----- Material provided -----

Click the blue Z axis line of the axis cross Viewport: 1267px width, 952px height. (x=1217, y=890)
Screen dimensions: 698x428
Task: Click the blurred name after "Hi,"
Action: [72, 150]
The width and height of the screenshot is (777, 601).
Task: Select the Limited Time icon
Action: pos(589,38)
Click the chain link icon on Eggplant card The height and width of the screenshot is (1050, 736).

-----

Task instructions: Retype the material exactly, including every line.

The answer:
Click the blue Z axis line of the axis cross Viewport: 1267px width, 952px height. (x=1217, y=890)
Screen dimensions: 698x428
Task: Click the blurred name after "Hi,"
Action: [72, 150]
The width and height of the screenshot is (777, 601).
Task: Select the Limited Time icon
Action: pos(589,38)
Click the chain link icon on Eggplant card The height and width of the screenshot is (1050, 736).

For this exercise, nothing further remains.